__Task instructions__
Could you please transcribe the data exactly, without the pictures?

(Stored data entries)
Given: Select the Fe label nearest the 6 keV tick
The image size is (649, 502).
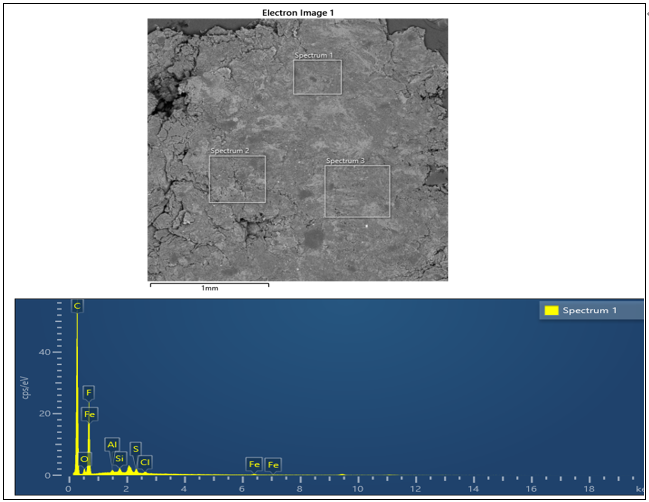Looking at the screenshot, I should pyautogui.click(x=254, y=464).
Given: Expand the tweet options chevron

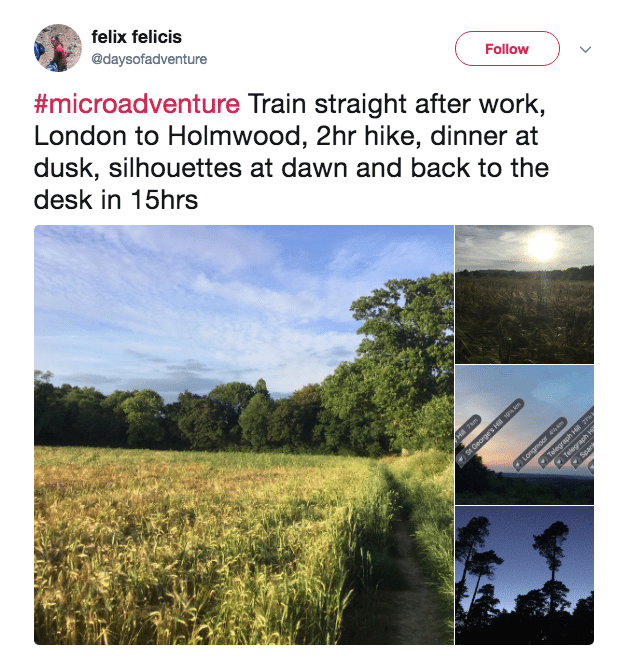Looking at the screenshot, I should (586, 49).
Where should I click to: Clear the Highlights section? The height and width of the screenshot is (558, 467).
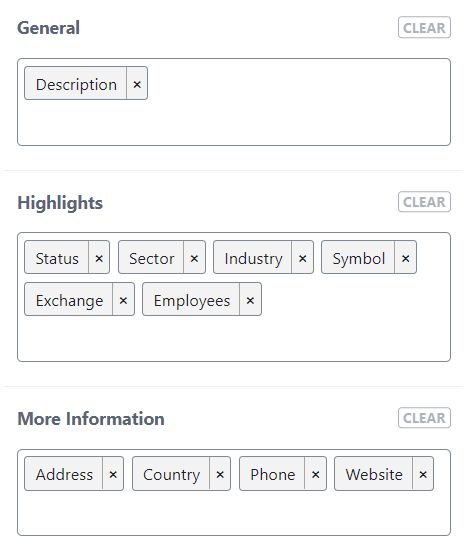click(x=424, y=202)
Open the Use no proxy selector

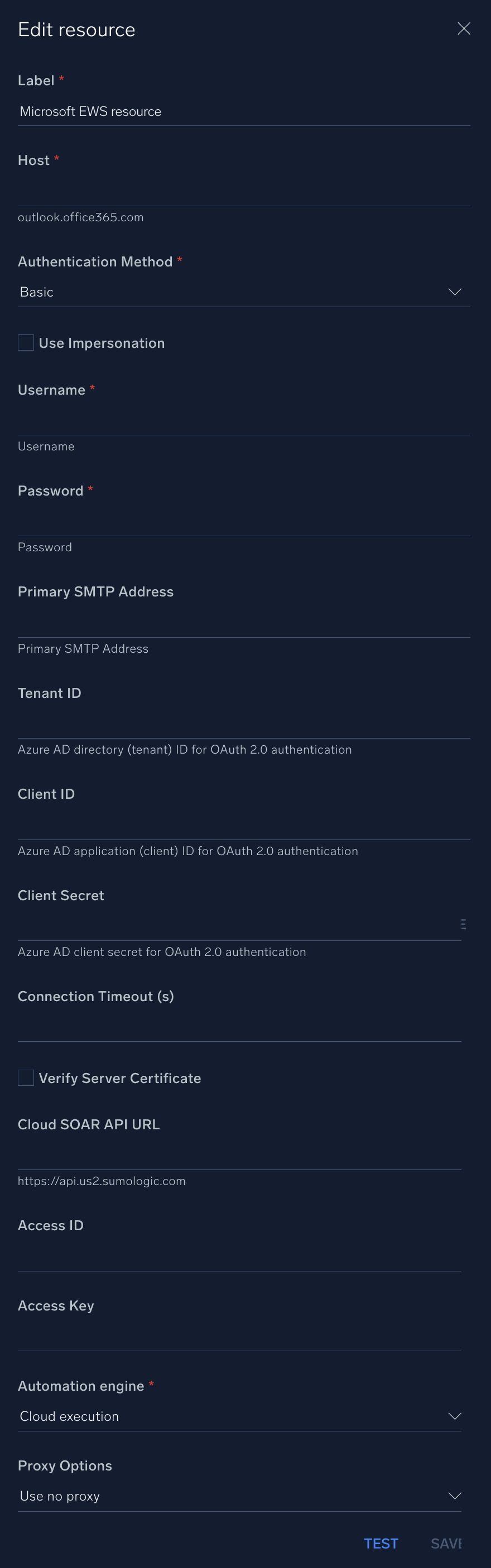click(455, 1496)
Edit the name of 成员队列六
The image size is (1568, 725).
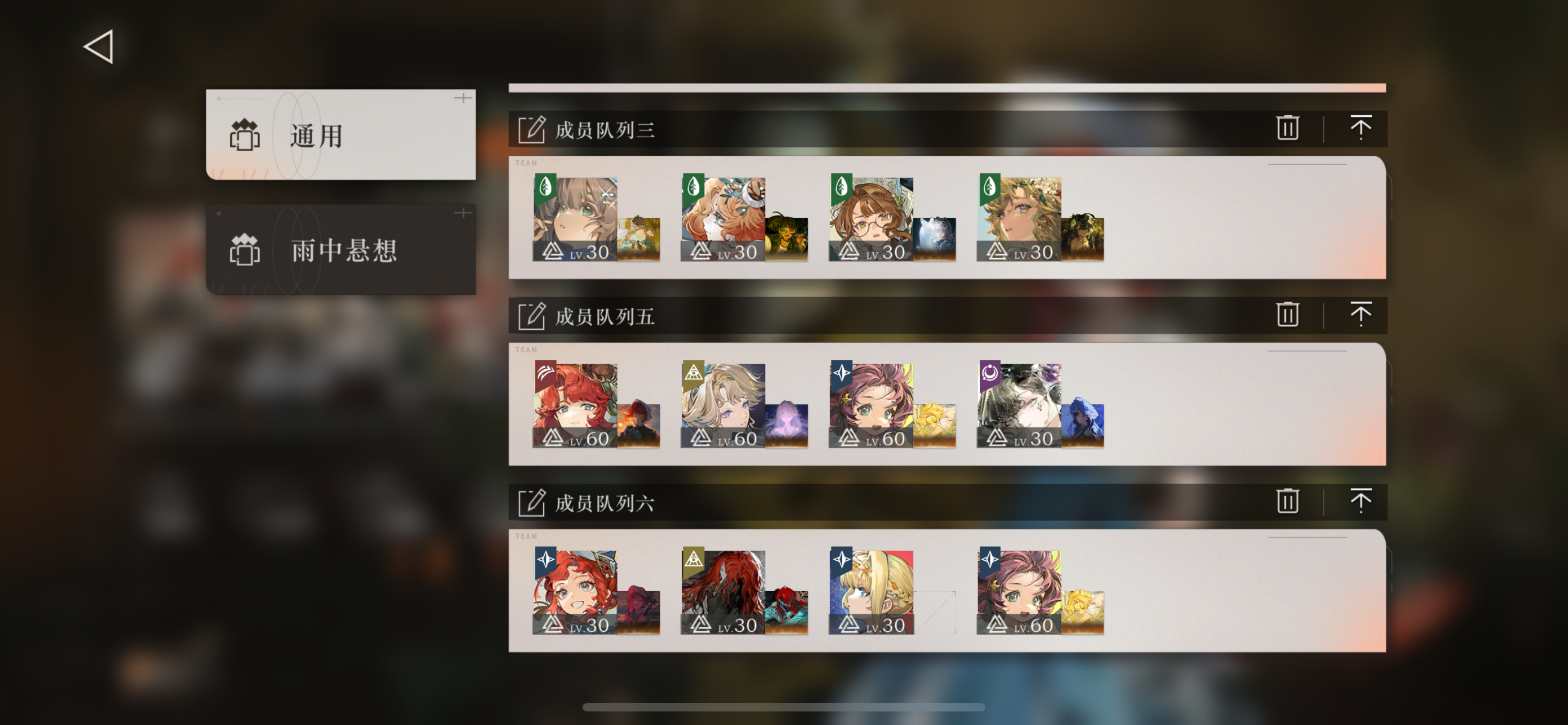click(531, 503)
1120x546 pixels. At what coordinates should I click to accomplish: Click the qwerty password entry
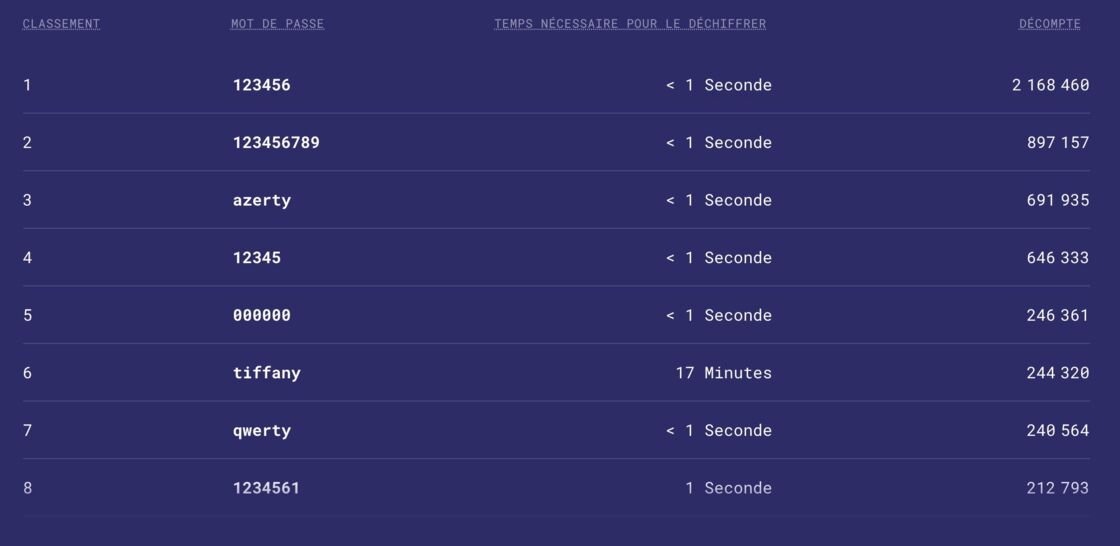(x=261, y=430)
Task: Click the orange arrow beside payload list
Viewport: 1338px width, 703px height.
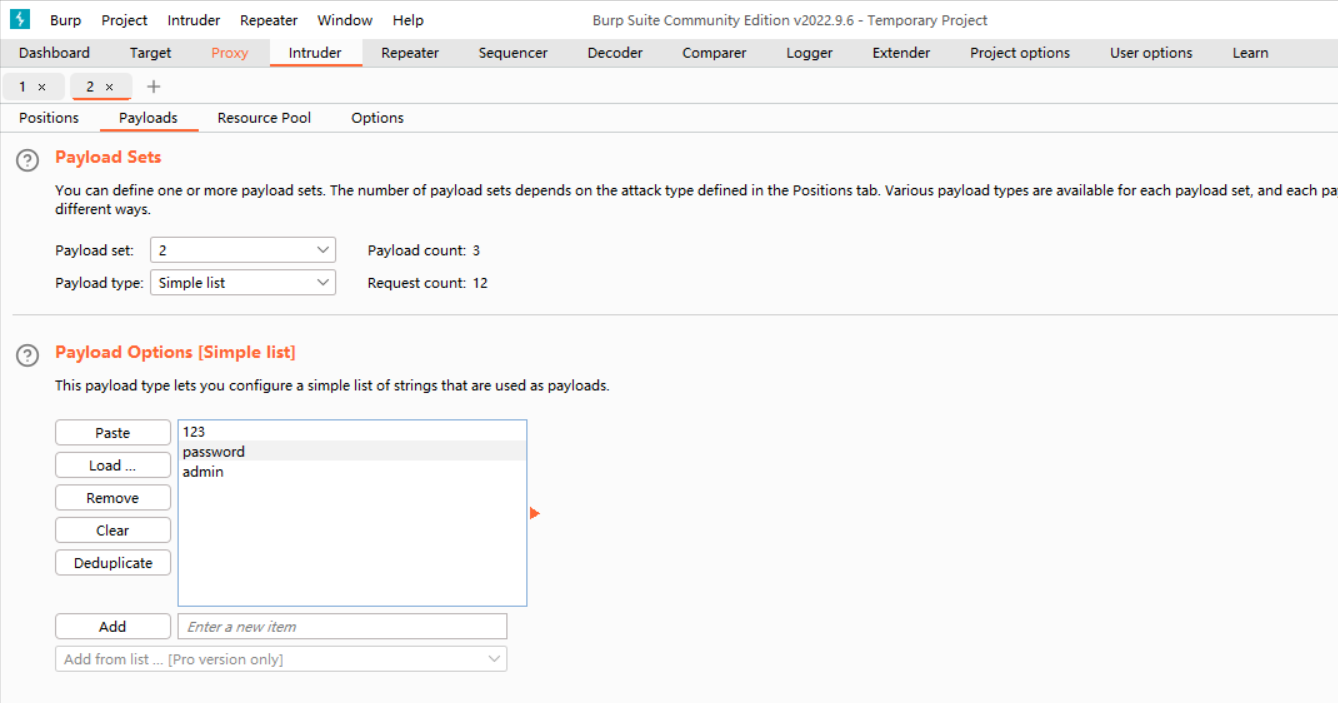Action: pos(534,513)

__Written answer__
Given: Select the Fe label nearest the 6 keV tick
The image size is (649, 502).
Looking at the screenshot, I should pyautogui.click(x=254, y=464).
Given: Expand the tweet options chevron

Looking at the screenshot, I should (586, 49).
Where should I click to: Clear the Highlights section? The height and width of the screenshot is (558, 467).
click(x=424, y=202)
Open the Use no proxy selector

click(455, 1496)
Edit the name of 成员队列六
The image size is (1568, 725).
click(531, 503)
1120x546 pixels. At what coordinates should I click to accomplish: Click the qwerty password entry
(x=261, y=430)
Task: Click the orange arrow beside payload list
Viewport: 1338px width, 703px height.
Action: pos(534,513)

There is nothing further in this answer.